Numbers and complex solutions fuel me. I crave mind-boggling formulas and mathematical theories. I go where Pythagoras, Des Cartes and Pascal abound. These are the reasons I love the engineering profession.
I never liked the teaching profession. When mom advised me to get a degree in education and be a teacher, I retorted in complete disagreement, “Send me to an engineering school, and I’d make you proud!”
In my country, pursuing a degree in education is the cheapest and the easiest in town. Borderline students or even those below the intellectually deficient category, most often than not, would go for the degree. Only a few would take up engineering or medical courses.
From the start, my ideas were never parallel to a teacher’s. Thoughts of piles of unchecked papers and overnight stays in the office to finish a class grade and lesson planning scare the heavens out of me. Moreover, I never liked the idea of being with students.
But I could never blame mom for pushing me to become a teacher. She used to be in the profession and was head over heels in love with it for more than 30 years. Lend your ears to her passionate rants in a career symposium, and you’d go out of the hall lured by her, believing that teaching is the only immediate course in town. Her plans for me included pursuing a master’s degree, taking up a doctorate in education and ultimately landing a good supervisory task in the central school.
Mom was heavy-hearted when her drive of getting me into her own career path failed. I ended up enrolling in the engineering course. You should have seen Dad’s expression – he was with me, he was laughing up his sleeve.
Years later, I earned an engineering degree with flying colors, as I promised Mom. I worked for a short time in a construction company. Feeling so unsatisfied, I transferred from one company to another, like a bee discontented from a single sip.
Then, here comes the changing of horses in midstream. The dean of the private school where I graduated from asked me to become a part-time member of the engineering faculty. He probably saw my credentials and the potentials befitting as a teacher.

◆ EXERCISE DATA
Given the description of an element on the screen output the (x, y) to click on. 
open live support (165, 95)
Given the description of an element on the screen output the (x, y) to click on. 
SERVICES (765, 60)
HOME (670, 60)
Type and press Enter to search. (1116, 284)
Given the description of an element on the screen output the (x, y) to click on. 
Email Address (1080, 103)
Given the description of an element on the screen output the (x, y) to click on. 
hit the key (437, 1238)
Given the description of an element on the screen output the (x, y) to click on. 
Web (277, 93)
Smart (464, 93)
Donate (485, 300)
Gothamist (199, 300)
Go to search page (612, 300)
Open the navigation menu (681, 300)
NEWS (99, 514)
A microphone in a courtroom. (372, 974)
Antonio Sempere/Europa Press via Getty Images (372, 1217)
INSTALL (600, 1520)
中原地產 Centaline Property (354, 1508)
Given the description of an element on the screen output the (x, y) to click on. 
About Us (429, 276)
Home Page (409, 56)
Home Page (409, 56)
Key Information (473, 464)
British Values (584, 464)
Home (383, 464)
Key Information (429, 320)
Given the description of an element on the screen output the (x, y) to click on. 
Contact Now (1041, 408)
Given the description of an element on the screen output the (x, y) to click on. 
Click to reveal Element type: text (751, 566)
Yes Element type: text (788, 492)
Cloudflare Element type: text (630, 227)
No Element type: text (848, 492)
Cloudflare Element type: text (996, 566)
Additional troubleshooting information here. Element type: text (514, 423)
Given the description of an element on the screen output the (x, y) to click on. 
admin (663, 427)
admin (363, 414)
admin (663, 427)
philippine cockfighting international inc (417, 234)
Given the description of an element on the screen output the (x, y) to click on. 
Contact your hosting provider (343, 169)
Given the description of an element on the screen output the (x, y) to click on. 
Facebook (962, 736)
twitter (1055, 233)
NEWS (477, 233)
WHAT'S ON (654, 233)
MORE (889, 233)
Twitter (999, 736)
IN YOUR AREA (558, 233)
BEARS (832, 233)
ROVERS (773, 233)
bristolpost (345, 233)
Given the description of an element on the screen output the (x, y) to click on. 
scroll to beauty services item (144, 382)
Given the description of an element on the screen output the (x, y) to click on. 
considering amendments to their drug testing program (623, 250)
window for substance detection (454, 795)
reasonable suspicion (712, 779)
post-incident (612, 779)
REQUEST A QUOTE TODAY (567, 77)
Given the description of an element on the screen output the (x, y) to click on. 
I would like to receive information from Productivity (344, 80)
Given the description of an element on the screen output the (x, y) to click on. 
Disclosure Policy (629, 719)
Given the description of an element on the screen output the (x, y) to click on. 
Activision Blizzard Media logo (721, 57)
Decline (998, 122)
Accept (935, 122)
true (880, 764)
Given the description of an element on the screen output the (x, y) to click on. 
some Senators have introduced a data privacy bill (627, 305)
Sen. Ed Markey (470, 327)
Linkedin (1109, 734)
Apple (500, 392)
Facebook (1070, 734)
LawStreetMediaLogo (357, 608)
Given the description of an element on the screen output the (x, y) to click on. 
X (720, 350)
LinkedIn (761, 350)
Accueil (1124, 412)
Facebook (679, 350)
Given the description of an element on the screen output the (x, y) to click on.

◆ PROBLEM SET
1/ Copy from the essay about choosing engineering over teaching the part that opens with the words containing "Years later, I" and closes with "a single sip.".
2/ Write what comes next in the essay about choosing engineering over teaching, picking up after its last sentence.
The records have nothing to do with the essay about choosing engineering over teaching.

◆ ANSWERS PROVIDED
1/
Years later, I earned an engineering degree with flying colors, as I promised Mom. I worked for a short time in a construction company. Feeling so unsatisfied, I transferred from one company to another, like a bee discontented from a single sip.

2/
It raised my eyebrow. Why me, of all people? I deemed I should never try something I have never, ever loved. However, before I knew it, I was eating my own words. Devil may care, I got hired to teach mathematics and tried what Mama kept bugging me about for years.
What’s interesting in the teaching career? Is it the students questioning the strange and far-off? Is it the gifted minority showing signs that they are more knowledgeable than you are? Or is it the students tending to underestimate your competence and skills? What about young, beautiful girls giving you an enticing look, asking for a private tutorial?
Fascinating and challenging, indeed. In a matter of months, I was loving the career-playing field I got myself into. All’s well that ends well. What kept me firm every single day was the thought of Mom’s perseverance and love for her work. Now that I am in the U.S. and pursuing another career, I am beginning to miss the teaching days.
In my country, the teaching profession is taken too lightly. Most people say that teachers do not earn much. It is an understatement. I do not care at all if others would say that only average people venture into teaching – I can always prove them wrong. Teaching is for everyone who has the conviction of sharing one’s life and values, knowledge and information. Teaching is for someone who believes in sweeter rewards after a sacrifice of patience. It is for anyone whose idea of sharing is not necessarily losing something.